:: Supplied information ::

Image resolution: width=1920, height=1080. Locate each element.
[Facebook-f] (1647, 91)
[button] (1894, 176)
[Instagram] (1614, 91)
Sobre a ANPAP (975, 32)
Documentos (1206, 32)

:::
:: Supplied information ::

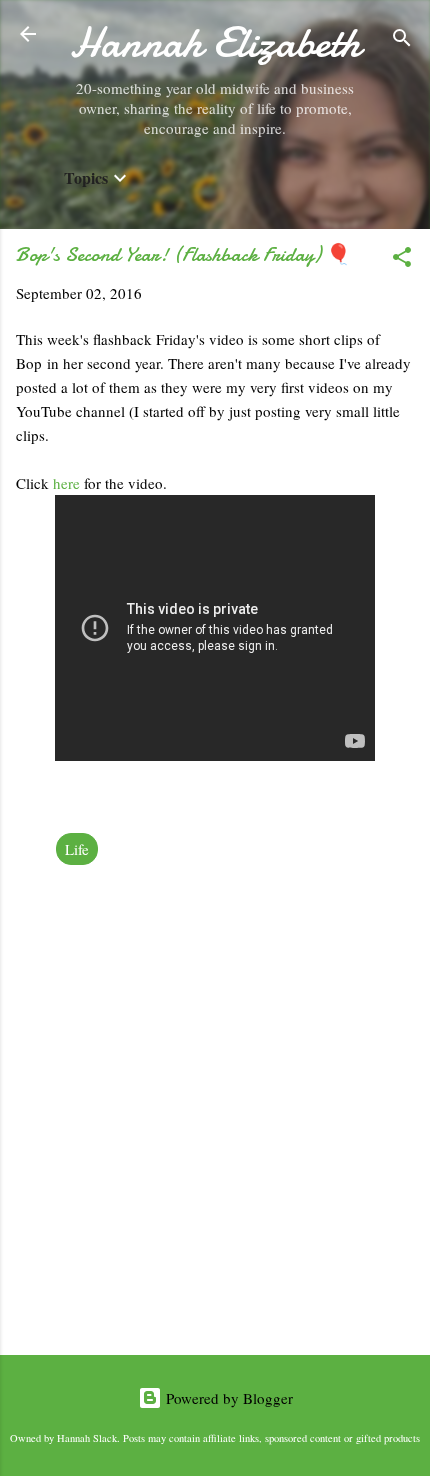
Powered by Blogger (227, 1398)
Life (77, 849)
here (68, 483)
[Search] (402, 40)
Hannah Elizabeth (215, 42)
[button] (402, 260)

:::
:: Supplied information ::

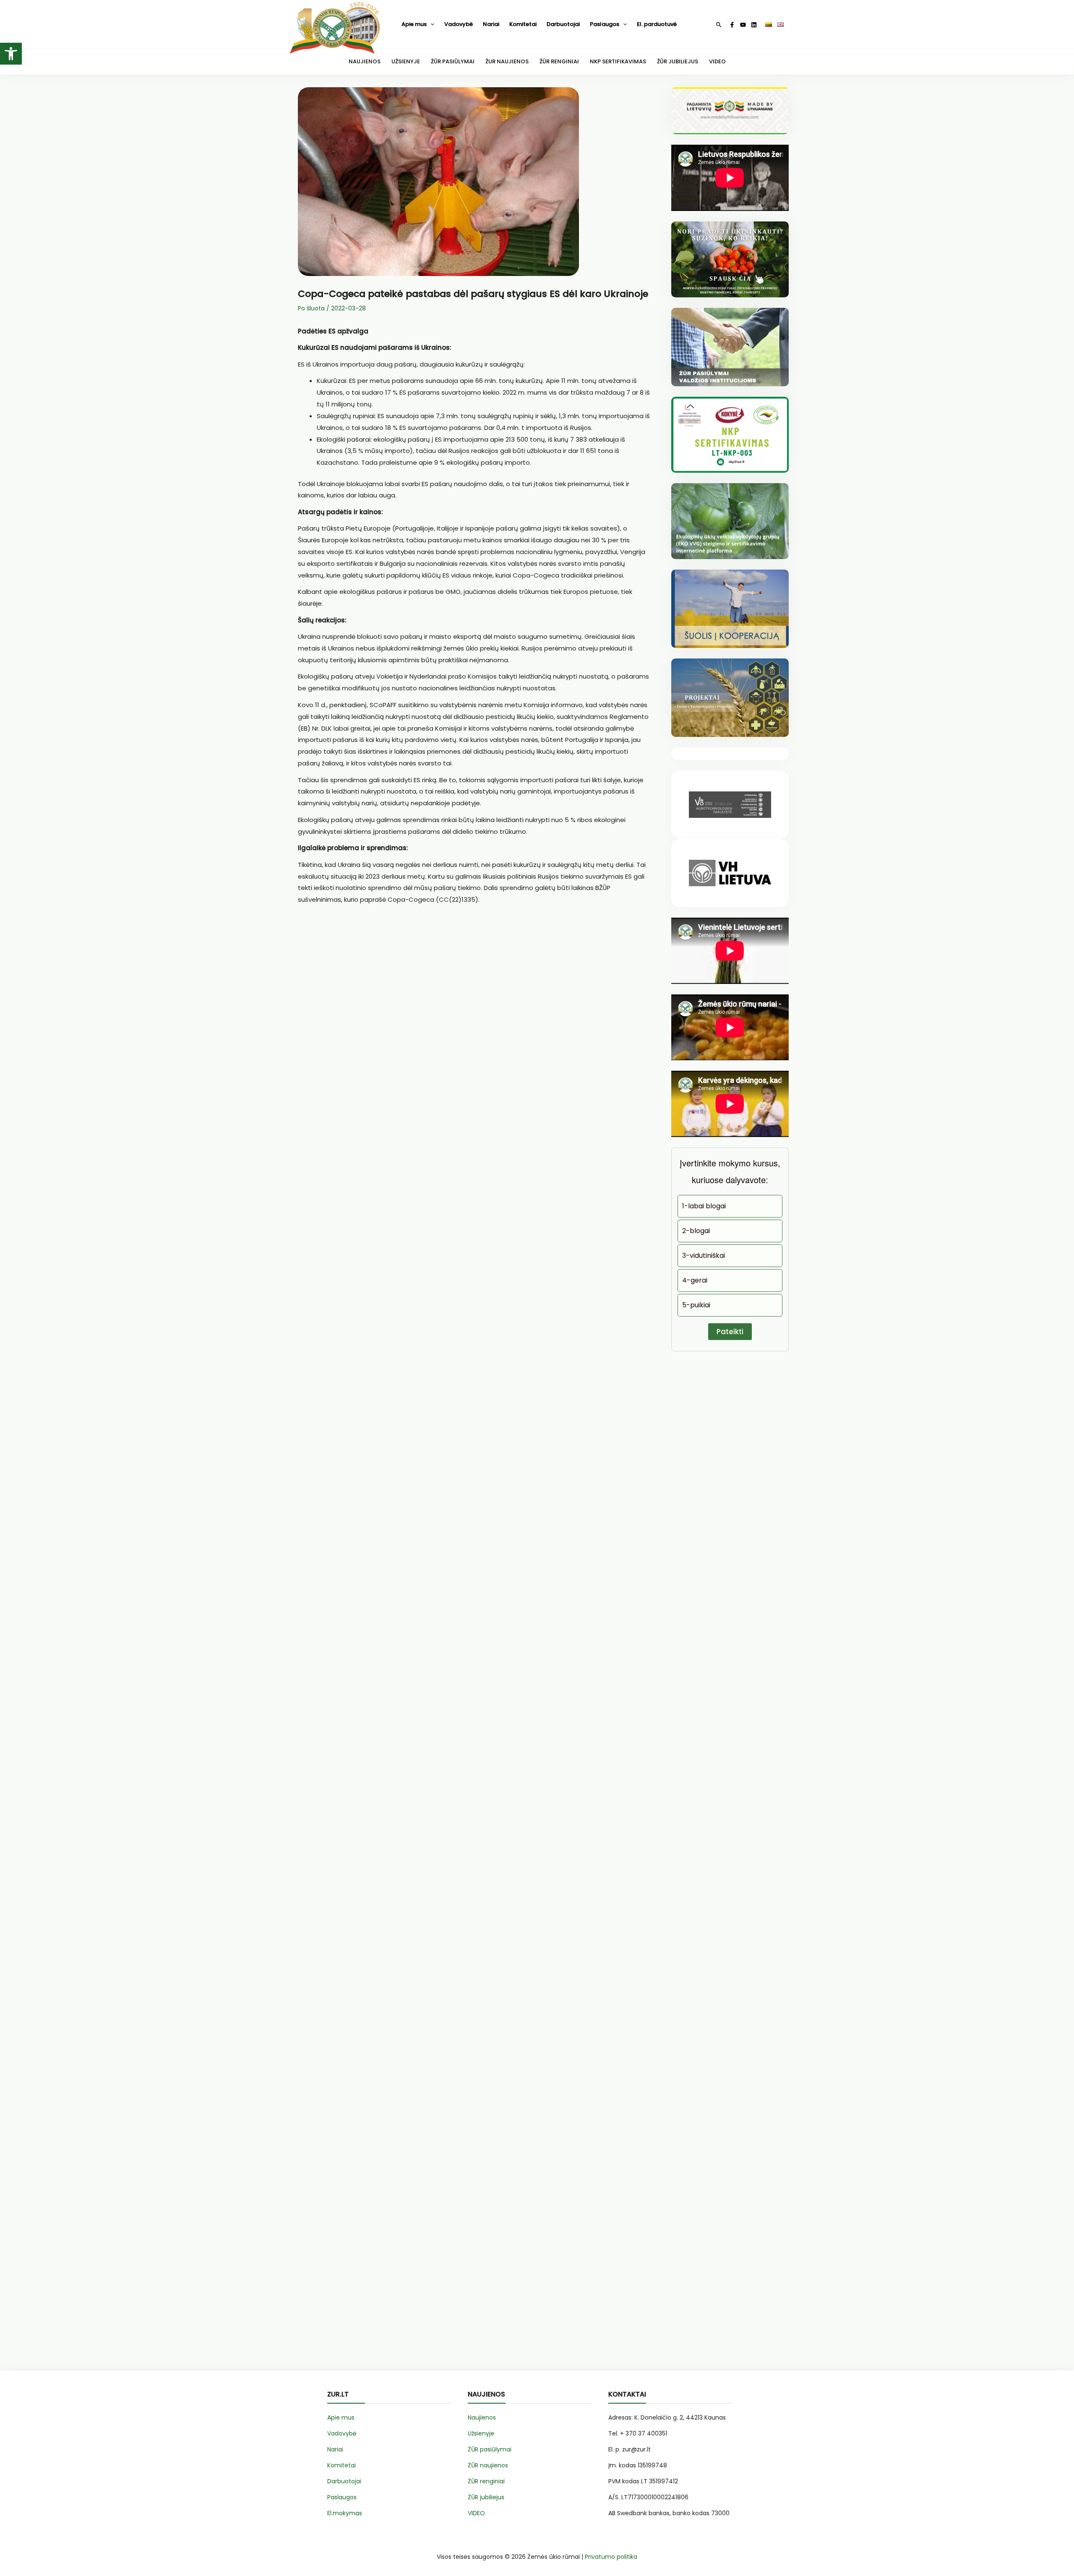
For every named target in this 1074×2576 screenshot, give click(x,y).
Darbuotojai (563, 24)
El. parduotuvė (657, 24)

:::

Aim of the task: In the listing above, find the line holding "[Facebook-f] (1647, 91)" and the line holding "Documentos (1206, 32)", then output those two lines and every line between them exactly.

Response area:
[Facebook-f] (1647, 91)
[button] (1894, 176)
[Instagram] (1614, 91)
Sobre a ANPAP (975, 32)
Documentos (1206, 32)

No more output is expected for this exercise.